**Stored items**
-*-*-

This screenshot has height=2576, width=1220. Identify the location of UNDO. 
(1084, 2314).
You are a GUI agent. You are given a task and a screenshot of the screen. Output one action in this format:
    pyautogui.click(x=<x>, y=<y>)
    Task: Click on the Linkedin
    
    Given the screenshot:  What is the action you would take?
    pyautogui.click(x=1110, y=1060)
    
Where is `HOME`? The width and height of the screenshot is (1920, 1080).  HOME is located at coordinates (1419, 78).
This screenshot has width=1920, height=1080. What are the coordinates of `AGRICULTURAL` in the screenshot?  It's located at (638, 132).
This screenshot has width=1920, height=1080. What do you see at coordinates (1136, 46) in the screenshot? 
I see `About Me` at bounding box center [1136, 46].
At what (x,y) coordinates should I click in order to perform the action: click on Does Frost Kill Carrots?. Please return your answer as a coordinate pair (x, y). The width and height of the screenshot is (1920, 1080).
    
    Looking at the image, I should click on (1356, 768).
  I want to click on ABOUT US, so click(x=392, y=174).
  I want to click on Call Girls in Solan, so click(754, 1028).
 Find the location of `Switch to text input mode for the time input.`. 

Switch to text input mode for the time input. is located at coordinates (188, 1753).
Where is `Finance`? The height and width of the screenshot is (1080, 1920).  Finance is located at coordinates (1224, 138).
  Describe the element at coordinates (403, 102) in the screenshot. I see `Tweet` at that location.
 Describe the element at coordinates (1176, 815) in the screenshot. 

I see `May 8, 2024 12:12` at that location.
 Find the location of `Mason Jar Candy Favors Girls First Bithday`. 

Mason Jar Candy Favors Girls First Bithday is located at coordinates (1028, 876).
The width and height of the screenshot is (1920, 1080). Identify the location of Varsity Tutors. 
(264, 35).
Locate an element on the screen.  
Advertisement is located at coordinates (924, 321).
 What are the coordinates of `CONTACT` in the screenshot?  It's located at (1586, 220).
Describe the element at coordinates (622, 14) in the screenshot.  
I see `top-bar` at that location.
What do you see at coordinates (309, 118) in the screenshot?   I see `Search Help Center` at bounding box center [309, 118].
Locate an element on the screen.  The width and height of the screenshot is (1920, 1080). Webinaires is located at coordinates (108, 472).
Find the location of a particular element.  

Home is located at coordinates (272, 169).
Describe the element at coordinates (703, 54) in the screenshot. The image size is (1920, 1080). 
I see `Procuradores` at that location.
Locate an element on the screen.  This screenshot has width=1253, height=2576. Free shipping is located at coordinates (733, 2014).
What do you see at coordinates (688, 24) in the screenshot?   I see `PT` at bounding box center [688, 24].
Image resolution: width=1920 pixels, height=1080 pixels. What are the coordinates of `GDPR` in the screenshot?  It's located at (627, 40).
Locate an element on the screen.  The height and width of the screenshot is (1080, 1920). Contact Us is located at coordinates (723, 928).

-*-*-

**Prompt**
Retype all of the rows above without changing a single character.

**Result**
This screenshot has height=2576, width=1220. Identify the location of UNDO. 
(1084, 2314).
You are a GUI agent. You are given a task and a screenshot of the screen. Output one action in this format:
    pyautogui.click(x=<x>, y=<y>)
    Task: Click on the Linkedin
    
    Given the screenshot:  What is the action you would take?
    pyautogui.click(x=1110, y=1060)
    
Where is `HOME`? The width and height of the screenshot is (1920, 1080).  HOME is located at coordinates (1419, 78).
This screenshot has width=1920, height=1080. What are the coordinates of `AGRICULTURAL` in the screenshot?  It's located at (638, 132).
This screenshot has width=1920, height=1080. What do you see at coordinates (1136, 46) in the screenshot? 
I see `About Me` at bounding box center [1136, 46].
At what (x,y) coordinates should I click in order to perform the action: click on Does Frost Kill Carrots?. Please return your answer as a coordinate pair (x, y). The width and height of the screenshot is (1920, 1080).
    
    Looking at the image, I should click on (1356, 768).
  I want to click on ABOUT US, so click(x=392, y=174).
  I want to click on Call Girls in Solan, so click(754, 1028).
 Find the location of `Switch to text input mode for the time input.`. 

Switch to text input mode for the time input. is located at coordinates (188, 1753).
Where is `Finance`? The height and width of the screenshot is (1080, 1920).  Finance is located at coordinates (1224, 138).
  Describe the element at coordinates (403, 102) in the screenshot. I see `Tweet` at that location.
 Describe the element at coordinates (1176, 815) in the screenshot. 

I see `May 8, 2024 12:12` at that location.
 Find the location of `Mason Jar Candy Favors Girls First Bithday`. 

Mason Jar Candy Favors Girls First Bithday is located at coordinates (1028, 876).
The width and height of the screenshot is (1920, 1080). Identify the location of Varsity Tutors. 
(264, 35).
Locate an element on the screen.  
Advertisement is located at coordinates (924, 321).
 What are the coordinates of `CONTACT` in the screenshot?  It's located at (1586, 220).
Describe the element at coordinates (622, 14) in the screenshot.  
I see `top-bar` at that location.
What do you see at coordinates (309, 118) in the screenshot?   I see `Search Help Center` at bounding box center [309, 118].
Locate an element on the screen.  The width and height of the screenshot is (1920, 1080). Webinaires is located at coordinates (108, 472).
Find the location of a particular element.  

Home is located at coordinates (272, 169).
Describe the element at coordinates (703, 54) in the screenshot. The image size is (1920, 1080). 
I see `Procuradores` at that location.
Locate an element on the screen.  This screenshot has width=1253, height=2576. Free shipping is located at coordinates (733, 2014).
What do you see at coordinates (688, 24) in the screenshot?   I see `PT` at bounding box center [688, 24].
Image resolution: width=1920 pixels, height=1080 pixels. What are the coordinates of `GDPR` in the screenshot?  It's located at (627, 40).
Locate an element on the screen.  The height and width of the screenshot is (1080, 1920). Contact Us is located at coordinates (723, 928).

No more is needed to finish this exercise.